_Exercise:_ Lines to restate from the data below: from the one containing "Task: Click the Пригласить button" to the one containing "Task: Tap the round plus add button", both included. Give them again exactly, and only them.

##############################

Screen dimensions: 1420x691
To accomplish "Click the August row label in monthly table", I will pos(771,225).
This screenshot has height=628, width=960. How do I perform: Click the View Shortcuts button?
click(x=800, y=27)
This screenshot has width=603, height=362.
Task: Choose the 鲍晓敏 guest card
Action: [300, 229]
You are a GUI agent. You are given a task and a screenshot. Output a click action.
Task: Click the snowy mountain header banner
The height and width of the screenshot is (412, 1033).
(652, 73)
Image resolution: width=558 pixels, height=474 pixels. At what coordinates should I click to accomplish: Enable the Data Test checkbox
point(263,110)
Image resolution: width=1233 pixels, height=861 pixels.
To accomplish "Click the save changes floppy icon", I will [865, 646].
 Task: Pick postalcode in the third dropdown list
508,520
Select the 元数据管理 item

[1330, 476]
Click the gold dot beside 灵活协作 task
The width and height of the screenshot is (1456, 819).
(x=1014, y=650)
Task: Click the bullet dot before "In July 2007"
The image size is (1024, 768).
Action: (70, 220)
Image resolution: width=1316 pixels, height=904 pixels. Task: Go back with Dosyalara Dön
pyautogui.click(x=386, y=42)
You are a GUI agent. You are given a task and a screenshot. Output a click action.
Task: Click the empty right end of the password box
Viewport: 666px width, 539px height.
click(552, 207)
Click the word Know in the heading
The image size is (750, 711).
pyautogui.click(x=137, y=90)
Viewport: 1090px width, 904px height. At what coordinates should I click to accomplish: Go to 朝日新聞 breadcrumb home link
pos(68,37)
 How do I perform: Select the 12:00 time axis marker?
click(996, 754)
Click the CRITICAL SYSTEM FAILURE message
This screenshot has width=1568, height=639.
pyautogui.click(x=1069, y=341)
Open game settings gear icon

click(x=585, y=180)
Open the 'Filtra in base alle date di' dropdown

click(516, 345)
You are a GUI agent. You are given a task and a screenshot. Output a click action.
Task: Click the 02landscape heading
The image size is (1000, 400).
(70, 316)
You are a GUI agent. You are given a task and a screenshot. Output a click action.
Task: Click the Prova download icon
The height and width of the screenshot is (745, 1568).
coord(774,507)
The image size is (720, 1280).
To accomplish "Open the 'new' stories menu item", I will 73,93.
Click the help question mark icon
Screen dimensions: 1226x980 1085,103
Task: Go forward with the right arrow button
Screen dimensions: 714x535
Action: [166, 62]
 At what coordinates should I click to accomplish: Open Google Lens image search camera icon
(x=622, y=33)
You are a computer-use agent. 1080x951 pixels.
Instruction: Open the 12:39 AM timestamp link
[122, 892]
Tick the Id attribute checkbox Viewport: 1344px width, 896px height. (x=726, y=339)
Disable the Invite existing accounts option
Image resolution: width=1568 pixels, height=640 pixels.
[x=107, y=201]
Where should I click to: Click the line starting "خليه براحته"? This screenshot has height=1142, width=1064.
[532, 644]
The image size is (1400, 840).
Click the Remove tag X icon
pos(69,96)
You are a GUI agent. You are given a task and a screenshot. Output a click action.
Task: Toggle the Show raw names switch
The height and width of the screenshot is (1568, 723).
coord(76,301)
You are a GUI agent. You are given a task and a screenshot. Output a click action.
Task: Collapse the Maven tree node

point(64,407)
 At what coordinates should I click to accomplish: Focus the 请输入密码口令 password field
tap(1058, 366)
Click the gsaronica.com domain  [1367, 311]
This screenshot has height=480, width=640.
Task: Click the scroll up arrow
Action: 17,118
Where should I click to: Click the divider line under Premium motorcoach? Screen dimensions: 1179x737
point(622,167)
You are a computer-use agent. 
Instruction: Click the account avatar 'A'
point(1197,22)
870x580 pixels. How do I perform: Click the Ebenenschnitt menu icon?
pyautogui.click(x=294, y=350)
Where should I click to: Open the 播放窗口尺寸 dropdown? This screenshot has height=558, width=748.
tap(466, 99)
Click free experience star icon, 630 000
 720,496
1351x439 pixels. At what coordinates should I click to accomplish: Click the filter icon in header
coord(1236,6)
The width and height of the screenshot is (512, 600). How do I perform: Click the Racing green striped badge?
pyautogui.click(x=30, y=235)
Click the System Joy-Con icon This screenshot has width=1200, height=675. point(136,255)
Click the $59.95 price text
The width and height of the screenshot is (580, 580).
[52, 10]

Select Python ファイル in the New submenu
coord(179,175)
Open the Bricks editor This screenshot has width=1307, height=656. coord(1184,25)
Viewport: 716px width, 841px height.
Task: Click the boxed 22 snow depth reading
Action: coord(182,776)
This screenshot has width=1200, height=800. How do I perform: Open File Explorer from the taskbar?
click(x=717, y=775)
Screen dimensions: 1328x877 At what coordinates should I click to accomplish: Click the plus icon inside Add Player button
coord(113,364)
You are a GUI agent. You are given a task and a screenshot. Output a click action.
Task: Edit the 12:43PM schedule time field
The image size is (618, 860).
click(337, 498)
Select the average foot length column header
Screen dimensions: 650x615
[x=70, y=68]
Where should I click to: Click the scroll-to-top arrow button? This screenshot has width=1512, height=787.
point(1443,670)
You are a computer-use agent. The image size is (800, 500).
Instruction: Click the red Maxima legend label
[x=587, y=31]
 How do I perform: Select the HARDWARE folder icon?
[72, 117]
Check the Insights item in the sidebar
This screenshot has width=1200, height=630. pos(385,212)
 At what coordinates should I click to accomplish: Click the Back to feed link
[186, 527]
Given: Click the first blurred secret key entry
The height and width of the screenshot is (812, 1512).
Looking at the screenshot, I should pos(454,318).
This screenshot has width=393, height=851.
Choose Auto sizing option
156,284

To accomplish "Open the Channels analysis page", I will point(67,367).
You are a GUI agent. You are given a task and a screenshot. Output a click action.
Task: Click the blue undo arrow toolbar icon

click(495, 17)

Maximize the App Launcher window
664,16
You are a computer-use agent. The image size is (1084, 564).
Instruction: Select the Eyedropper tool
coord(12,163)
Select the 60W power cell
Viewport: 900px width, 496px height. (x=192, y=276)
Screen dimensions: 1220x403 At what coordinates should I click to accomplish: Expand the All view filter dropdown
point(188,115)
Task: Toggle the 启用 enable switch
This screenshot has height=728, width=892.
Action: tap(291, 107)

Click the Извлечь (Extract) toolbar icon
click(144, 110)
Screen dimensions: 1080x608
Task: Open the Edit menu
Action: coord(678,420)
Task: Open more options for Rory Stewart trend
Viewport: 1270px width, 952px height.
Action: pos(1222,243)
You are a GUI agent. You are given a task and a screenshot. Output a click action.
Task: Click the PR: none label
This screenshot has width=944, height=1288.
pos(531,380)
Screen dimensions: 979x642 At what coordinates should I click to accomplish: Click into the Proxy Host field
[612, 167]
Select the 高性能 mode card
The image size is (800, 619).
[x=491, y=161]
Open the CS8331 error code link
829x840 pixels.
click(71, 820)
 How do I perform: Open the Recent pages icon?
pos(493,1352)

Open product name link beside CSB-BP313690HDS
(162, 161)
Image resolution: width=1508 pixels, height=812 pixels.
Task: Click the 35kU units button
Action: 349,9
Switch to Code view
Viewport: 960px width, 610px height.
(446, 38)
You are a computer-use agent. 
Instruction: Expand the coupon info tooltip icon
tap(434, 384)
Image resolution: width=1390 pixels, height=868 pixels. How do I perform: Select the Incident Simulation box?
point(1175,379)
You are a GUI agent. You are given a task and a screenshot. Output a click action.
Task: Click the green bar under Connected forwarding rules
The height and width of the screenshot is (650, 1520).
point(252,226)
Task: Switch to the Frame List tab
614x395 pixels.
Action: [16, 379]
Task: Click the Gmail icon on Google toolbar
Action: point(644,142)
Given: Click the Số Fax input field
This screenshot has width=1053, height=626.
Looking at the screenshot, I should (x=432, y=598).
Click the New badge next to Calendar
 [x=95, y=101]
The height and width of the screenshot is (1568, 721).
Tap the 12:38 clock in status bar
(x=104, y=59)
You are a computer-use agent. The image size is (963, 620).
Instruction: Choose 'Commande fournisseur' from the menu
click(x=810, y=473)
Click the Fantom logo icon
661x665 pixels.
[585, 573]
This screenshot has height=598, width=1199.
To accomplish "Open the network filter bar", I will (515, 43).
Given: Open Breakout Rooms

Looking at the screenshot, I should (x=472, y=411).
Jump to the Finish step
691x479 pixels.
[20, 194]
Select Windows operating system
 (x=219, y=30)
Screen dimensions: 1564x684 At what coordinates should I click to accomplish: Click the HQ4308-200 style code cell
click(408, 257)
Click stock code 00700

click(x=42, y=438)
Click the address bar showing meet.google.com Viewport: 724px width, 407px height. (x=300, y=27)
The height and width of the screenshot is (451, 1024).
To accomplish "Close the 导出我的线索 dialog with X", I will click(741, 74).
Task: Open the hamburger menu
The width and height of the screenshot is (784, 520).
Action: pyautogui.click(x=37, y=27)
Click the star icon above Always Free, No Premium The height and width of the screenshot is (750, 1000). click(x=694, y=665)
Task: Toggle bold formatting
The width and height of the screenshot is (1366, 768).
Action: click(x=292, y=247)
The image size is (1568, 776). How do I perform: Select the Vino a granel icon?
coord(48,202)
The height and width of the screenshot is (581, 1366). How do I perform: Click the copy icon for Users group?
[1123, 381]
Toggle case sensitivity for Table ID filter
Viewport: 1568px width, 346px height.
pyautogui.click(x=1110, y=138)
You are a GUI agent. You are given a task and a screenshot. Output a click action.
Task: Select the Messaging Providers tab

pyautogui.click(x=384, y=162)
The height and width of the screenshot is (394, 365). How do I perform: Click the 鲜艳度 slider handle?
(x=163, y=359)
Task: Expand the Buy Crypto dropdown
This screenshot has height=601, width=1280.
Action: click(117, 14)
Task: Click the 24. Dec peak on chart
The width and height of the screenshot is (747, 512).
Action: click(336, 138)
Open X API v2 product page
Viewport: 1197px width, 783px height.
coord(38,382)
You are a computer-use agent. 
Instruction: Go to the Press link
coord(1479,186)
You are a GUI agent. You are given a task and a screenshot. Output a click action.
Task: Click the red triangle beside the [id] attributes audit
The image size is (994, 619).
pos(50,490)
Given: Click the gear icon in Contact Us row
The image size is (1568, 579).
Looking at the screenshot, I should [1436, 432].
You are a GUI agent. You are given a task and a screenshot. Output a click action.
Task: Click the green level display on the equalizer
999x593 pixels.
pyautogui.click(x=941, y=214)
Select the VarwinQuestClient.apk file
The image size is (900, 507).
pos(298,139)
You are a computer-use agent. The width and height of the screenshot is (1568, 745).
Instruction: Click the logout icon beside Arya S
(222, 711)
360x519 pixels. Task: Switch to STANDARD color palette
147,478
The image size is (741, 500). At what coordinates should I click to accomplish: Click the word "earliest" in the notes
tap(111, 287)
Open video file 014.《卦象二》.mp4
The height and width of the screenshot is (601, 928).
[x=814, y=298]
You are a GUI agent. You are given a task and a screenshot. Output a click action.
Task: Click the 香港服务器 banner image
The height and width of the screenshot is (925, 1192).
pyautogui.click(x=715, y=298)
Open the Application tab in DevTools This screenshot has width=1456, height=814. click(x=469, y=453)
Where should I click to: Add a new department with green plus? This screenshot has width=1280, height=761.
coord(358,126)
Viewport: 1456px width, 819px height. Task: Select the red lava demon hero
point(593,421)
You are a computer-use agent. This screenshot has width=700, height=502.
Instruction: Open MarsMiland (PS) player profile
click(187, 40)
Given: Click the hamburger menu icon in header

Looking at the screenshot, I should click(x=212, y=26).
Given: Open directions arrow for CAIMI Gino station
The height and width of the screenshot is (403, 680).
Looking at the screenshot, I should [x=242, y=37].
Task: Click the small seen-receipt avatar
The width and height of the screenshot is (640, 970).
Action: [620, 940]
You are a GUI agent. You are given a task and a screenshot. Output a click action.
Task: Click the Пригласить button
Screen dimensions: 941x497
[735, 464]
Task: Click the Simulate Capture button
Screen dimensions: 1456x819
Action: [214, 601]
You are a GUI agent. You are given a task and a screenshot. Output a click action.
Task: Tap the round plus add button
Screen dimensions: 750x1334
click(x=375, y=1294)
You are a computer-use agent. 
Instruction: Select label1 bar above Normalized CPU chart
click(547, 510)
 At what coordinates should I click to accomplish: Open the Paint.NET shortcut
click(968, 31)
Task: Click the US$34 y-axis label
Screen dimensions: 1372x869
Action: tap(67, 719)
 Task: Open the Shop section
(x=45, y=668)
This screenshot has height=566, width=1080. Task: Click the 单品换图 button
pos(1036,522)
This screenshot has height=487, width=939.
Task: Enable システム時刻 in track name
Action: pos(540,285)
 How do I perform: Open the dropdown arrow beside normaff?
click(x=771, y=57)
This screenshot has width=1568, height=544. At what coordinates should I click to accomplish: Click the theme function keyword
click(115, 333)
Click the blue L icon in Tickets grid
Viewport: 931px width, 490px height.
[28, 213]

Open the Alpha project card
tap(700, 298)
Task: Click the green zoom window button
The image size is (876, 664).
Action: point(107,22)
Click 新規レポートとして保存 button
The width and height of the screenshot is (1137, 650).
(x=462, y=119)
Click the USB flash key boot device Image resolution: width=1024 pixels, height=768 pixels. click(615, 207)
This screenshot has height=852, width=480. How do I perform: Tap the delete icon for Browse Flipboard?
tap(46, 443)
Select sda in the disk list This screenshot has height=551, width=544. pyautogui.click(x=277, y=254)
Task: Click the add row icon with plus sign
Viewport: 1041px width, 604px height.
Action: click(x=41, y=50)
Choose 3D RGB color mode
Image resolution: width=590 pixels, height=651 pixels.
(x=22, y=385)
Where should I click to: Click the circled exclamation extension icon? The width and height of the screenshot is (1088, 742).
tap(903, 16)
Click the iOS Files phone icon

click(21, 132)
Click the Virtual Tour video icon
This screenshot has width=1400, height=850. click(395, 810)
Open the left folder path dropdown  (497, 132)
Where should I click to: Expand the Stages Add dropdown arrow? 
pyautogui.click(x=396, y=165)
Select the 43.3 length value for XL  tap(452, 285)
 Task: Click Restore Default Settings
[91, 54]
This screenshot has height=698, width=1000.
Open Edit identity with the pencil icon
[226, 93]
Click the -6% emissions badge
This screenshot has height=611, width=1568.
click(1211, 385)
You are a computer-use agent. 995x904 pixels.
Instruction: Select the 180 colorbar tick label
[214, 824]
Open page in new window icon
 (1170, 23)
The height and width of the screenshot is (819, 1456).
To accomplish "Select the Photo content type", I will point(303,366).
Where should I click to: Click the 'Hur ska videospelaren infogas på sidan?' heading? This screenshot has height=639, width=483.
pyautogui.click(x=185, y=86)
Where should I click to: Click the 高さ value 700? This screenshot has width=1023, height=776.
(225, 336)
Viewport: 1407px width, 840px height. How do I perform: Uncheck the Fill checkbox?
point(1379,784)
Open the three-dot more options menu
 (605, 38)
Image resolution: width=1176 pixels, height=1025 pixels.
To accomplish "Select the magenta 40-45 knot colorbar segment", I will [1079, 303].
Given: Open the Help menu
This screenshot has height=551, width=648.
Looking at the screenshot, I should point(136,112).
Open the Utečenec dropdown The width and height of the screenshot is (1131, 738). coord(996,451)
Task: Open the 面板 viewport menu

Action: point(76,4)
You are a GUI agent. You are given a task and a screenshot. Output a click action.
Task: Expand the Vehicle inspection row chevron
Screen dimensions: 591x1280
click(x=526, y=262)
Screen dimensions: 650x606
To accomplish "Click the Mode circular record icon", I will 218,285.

##############################

_Response to this task:_
Task: Click the Пригласить button
Screen dimensions: 941x497
[735, 464]
Task: Click the Simulate Capture button
Screen dimensions: 1456x819
Action: [214, 601]
You are a GUI agent. You are given a task and a screenshot. Output a click action.
Task: Tap the round plus add button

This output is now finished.